Funding boost for stone circles Dark Skies observatory

Davagh Dark Skies Observatory design drawing Image copyright Mid Ulster Council
Image caption The 'Davagh Dark Skies' observatory will will include a visitor centre, virtual reality exhibition and telescope

Plans to build Northern Ireland's first dark sky observatory have been given a £500,000 funding boost.

The Davagh Dark Skies project is due to start later in March.

It will see an observatory built at Davagh Forest near Cookstown, County Tyrone.

The Department of Agriculture, Environment and Rural Affairs (DAERA) has announced the project will receive £500,000 from the Rural Tourism Scheme.

When built, the £1m facility will include a visitor centre, virtual reality exhibition and telescope.

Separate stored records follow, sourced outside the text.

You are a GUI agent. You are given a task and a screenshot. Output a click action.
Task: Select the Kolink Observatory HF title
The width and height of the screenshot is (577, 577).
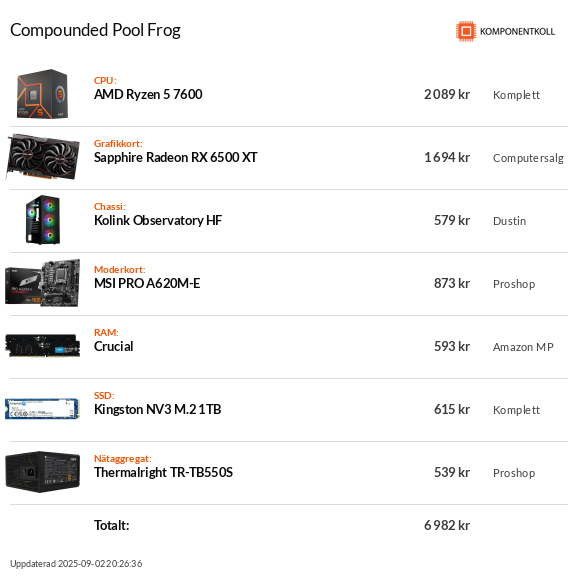click(x=158, y=220)
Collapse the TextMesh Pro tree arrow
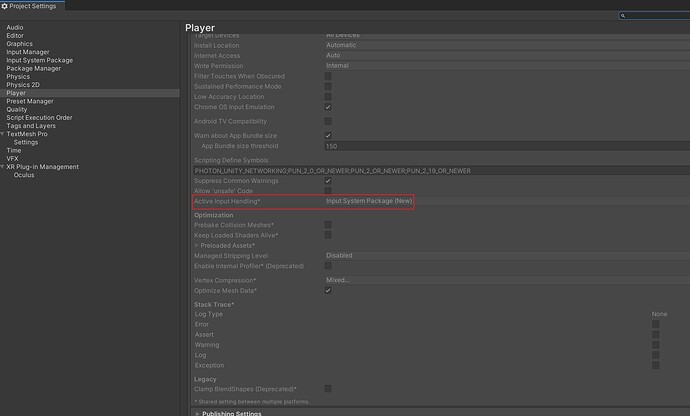 click(3, 133)
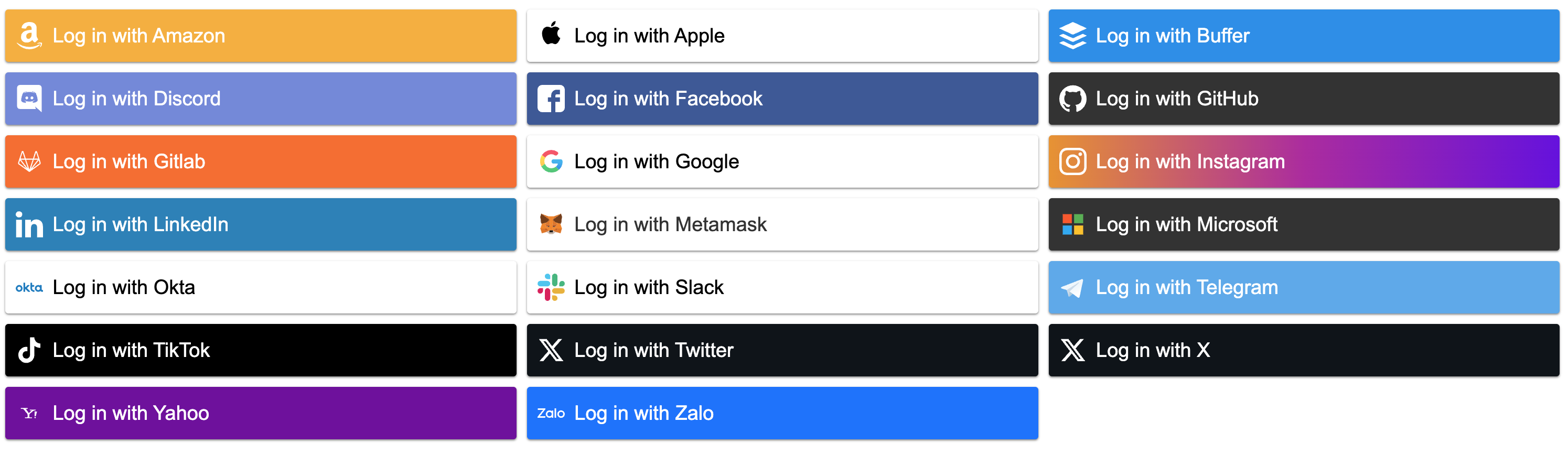1568x455 pixels.
Task: Click the Gitlab fox icon
Action: (x=29, y=162)
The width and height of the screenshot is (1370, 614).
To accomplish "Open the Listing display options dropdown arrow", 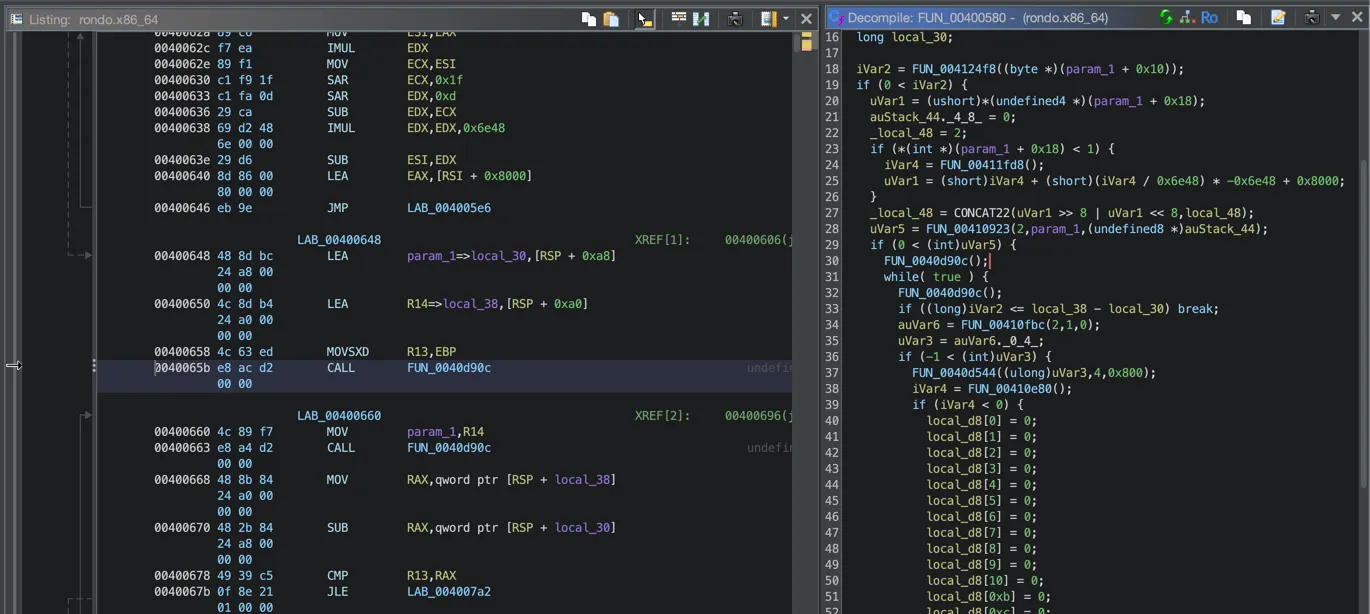I will point(786,18).
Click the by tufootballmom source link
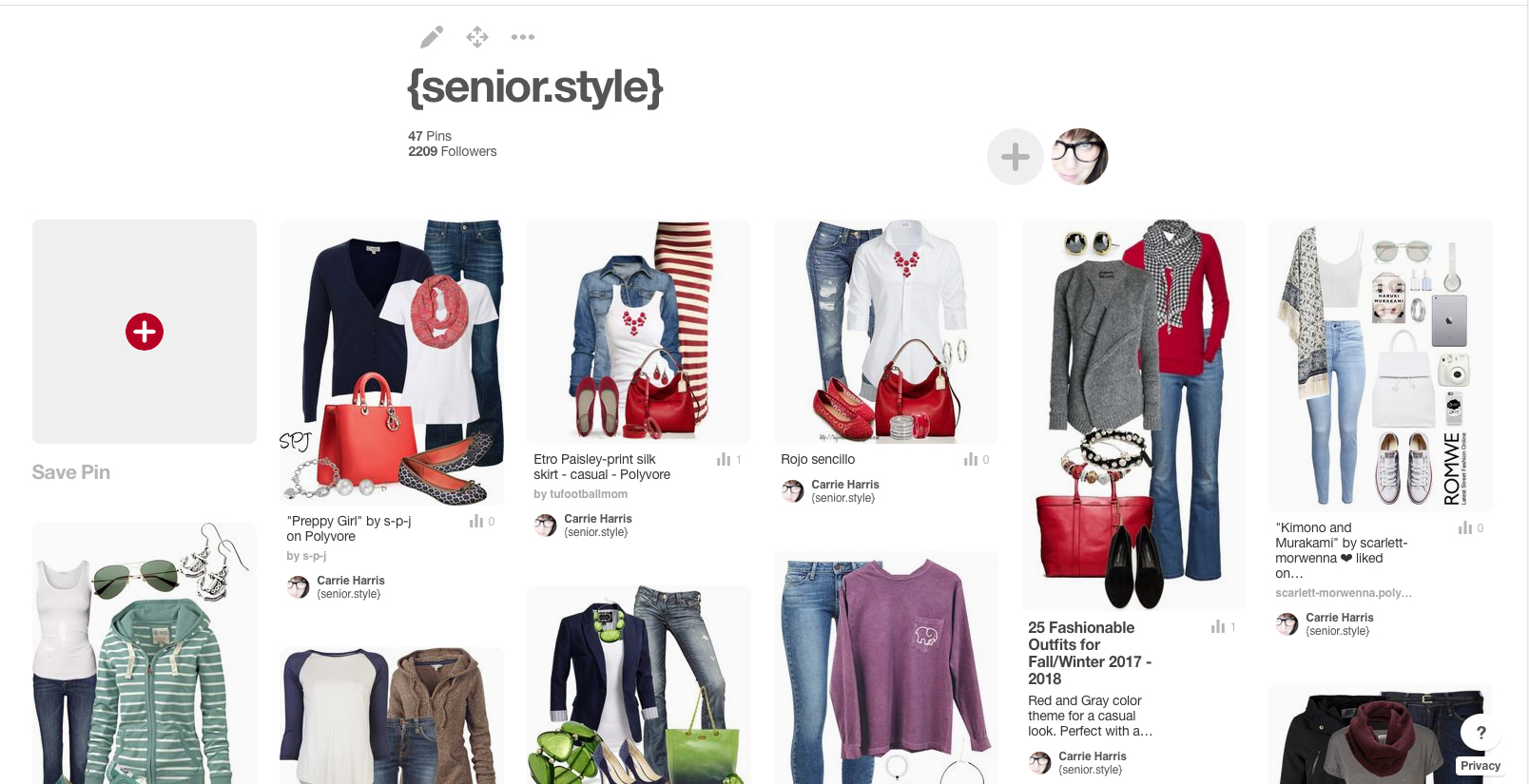This screenshot has height=784, width=1529. point(581,494)
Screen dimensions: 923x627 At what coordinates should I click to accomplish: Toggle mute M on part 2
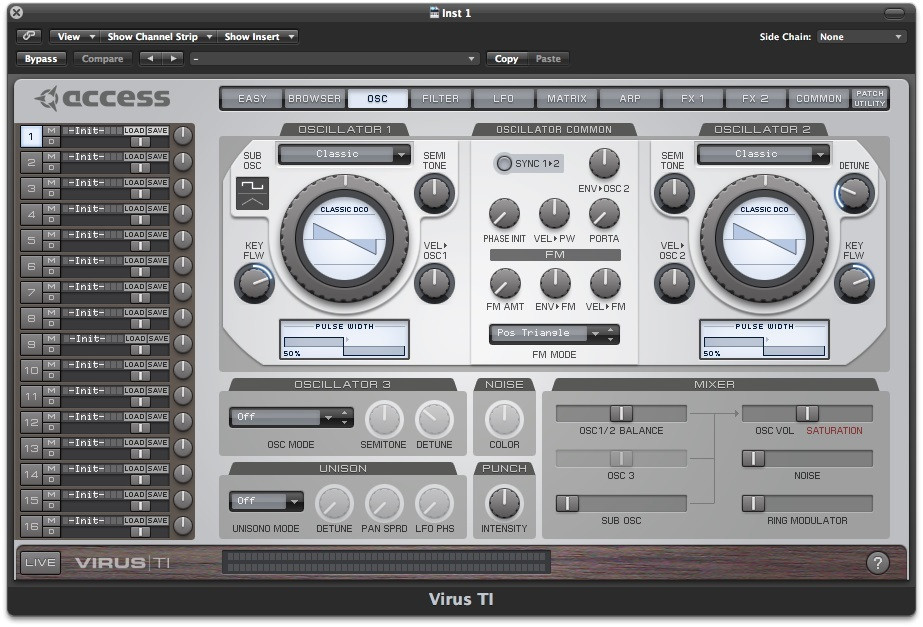click(x=51, y=156)
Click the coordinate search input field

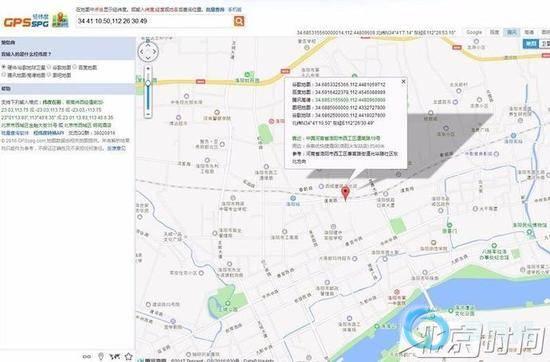click(x=154, y=21)
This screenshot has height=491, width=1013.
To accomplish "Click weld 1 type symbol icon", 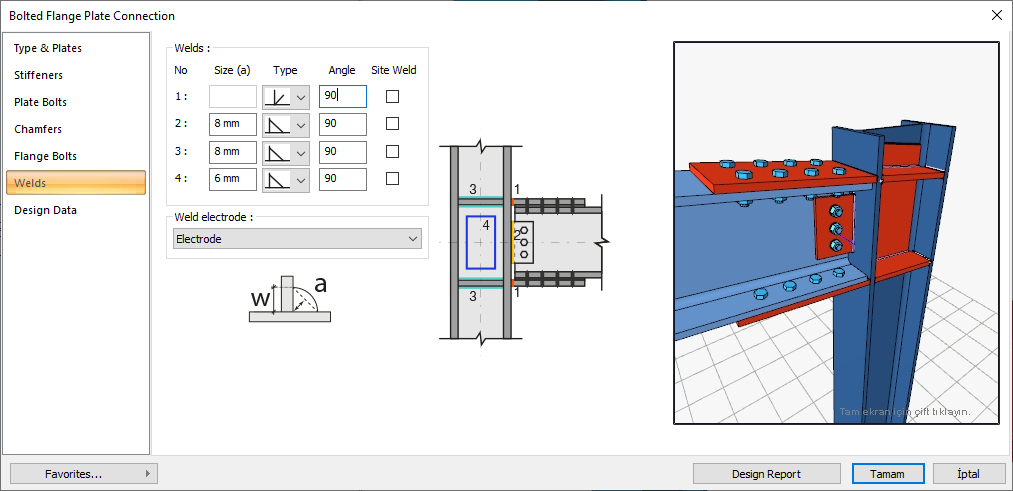I will coord(276,97).
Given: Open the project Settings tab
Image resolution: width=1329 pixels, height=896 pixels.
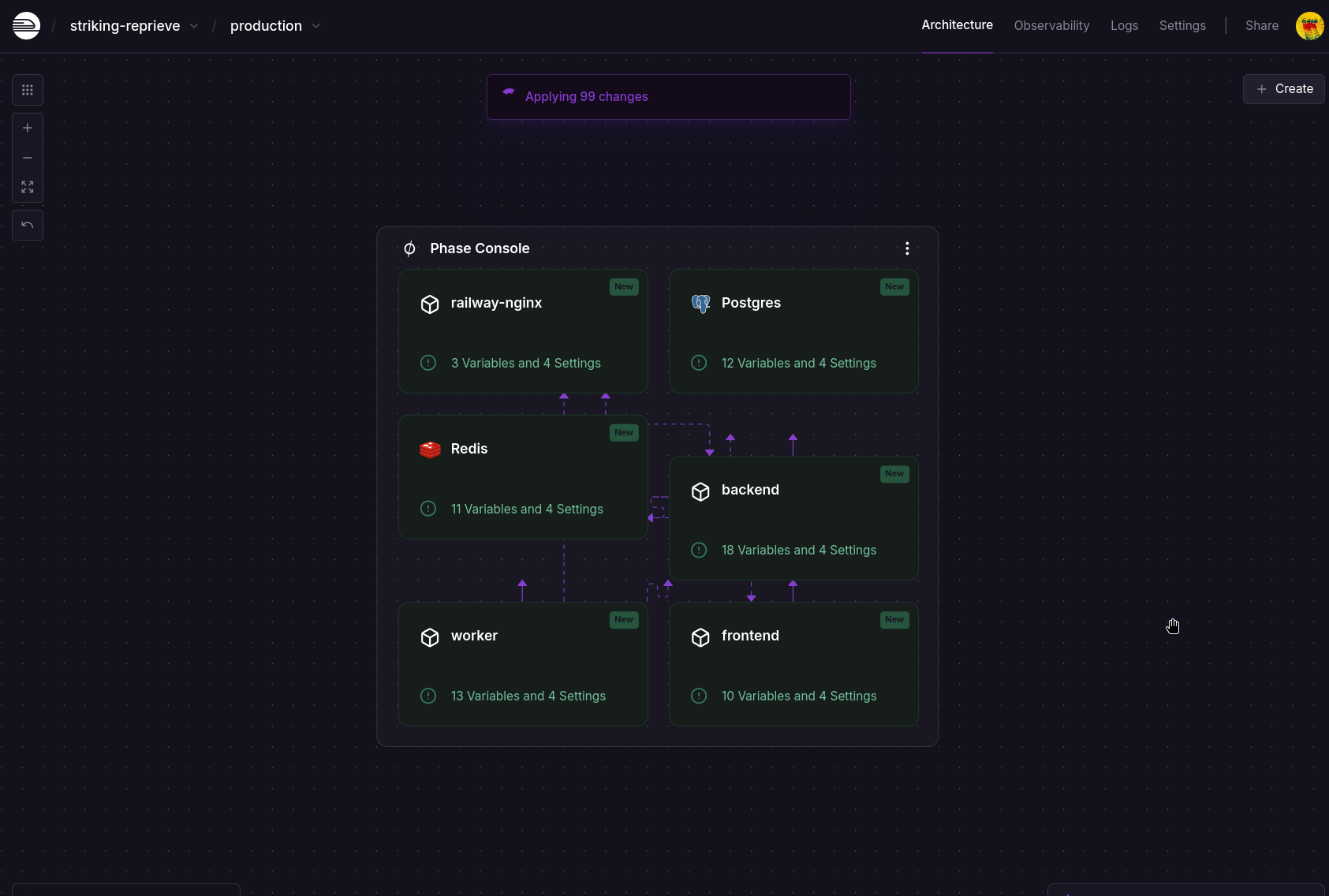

The new observatory is being developed by Mid Ulster Council and will be the first dark sky observatory in Northern Ireland.

It will be located close to Beaghmore Stone Circles, at the foot of the Sperrin mountains - one of the few areas in Northern Ireland unaffected by light pollution.

Image copyright Paul Martin
Image caption The observatory will be sited close to Beaghmore Stone Circles, captured here by photographer Paul Martin during a spectacular display of the Northern Lights

Catherine McCallum, the director of DAERA's rural affairs division, said the funding could encourage rural tourism and especially foreign visitors.

"By investing in tourism projects in rural areas the department believes linkages to other attractions... can be developed which should help to encourage further visitors to these rural areas which in turn has the potential to generate significant additional economic and tourism benefits for each area," she said.

Chair of Mid Ulster council Kim Ashton said the project, which includes glamping and leisure facilities, will offer an unrivalled visitor experience.

"Visitors will not only look up and be mesmerised by the clear views of star constellations, in exactly the same way as our ancestors living in those hills did, but also look around them at a rich landscape of substantial archaeological and cultural significance and a history which spans not just centuries, but millennia," she said.